Átila Soares da Costa Filho bardzo skrupulatnie podszedł do wykonania portretu przedstawiającego w przybliżeniu twarz Maryi. Oparł się na twarzy z Całunu Turyńskiego, a także przeprowadził wiele eksperymentów przy użyciu sztucznej inteligencji i zaawansowanej technologii konwolucyjnych sieci neuronowych do zmiany płci.
Następnie użyłem innych programów, aby wprowadzić pewne korekty twarzy. Na koniec dokonałem ręcznych artystycznych poprawek, by trafniej podkreślić etniczną i antropologiczną fizjonomię kobiety z Palestyny sprzed 2000 lat. Oczywiście nie podważałem tego, co sztuczna inteligencja zdołała uchwycić. Tak zdołałem odtworzyć wizerunek nastoletniej Maryi - powiedział artysta w rozmowie z aleteia.org.
Na koniec zajął się teologicznymi studiami dotyczącymi niepokalanego poczęcia Maryi. Poszukiwał w nich teoretycznego wsparcia dla rezultatów swoich prac.
Czyli jeśli wierzymy, że ciało Bożego Syna było owinięte w materię Całunu, wówczas z bardzo wysokim prawdopodobieństwem możemy stwierdzić, że twarz Jego Matki, na różnych etapach Jej życia, była taką, jaką ją przedstawiam - zaznaczył.
Czy tak wyglądała twarz Maryi?
TVP Info podkreśla, że rezultaty badań zaakceptował najważniejszy na świecie syndonolog, badacz i autor wielu ważnych wykładów Barrie M. Schwortz.
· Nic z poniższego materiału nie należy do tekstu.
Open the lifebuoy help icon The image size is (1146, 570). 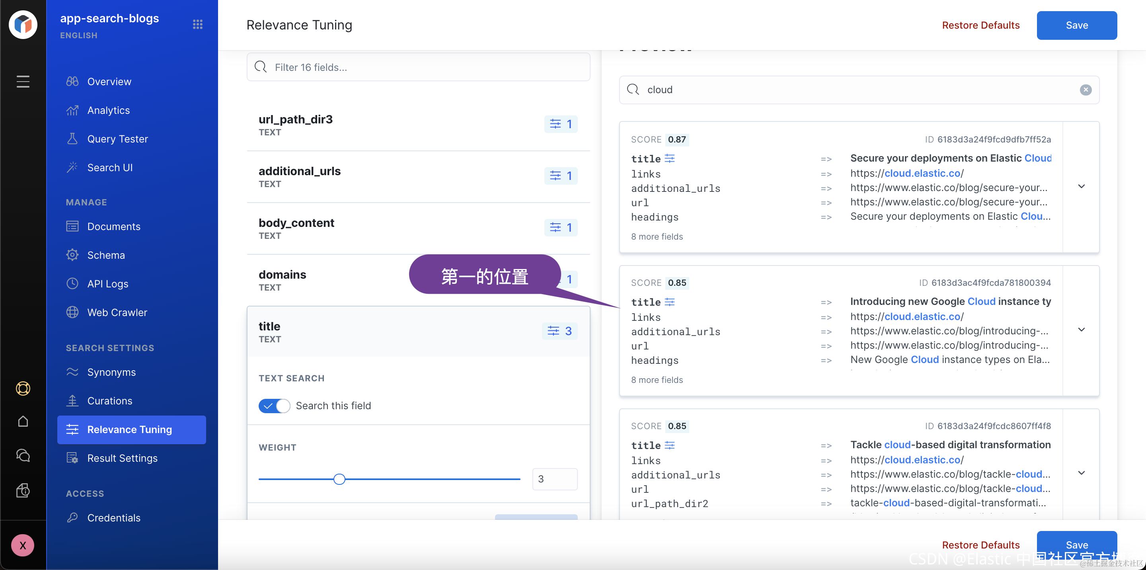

Moja Maryja wygląda na 25-30 lat. Ma silne, ale i wzniosłe oblicze kobiety w dramatyczny sposób związanej z misją i ofiarą Zbawiciela… Jej Syna. Z drugiej strony postanowiłem przygotować wersję nastoletniej twarzy Matki Jezusa. Tym razem chciałem, aby była uśmiechnięta - zaznaczył z kolei Átila Soares da Costa Filho.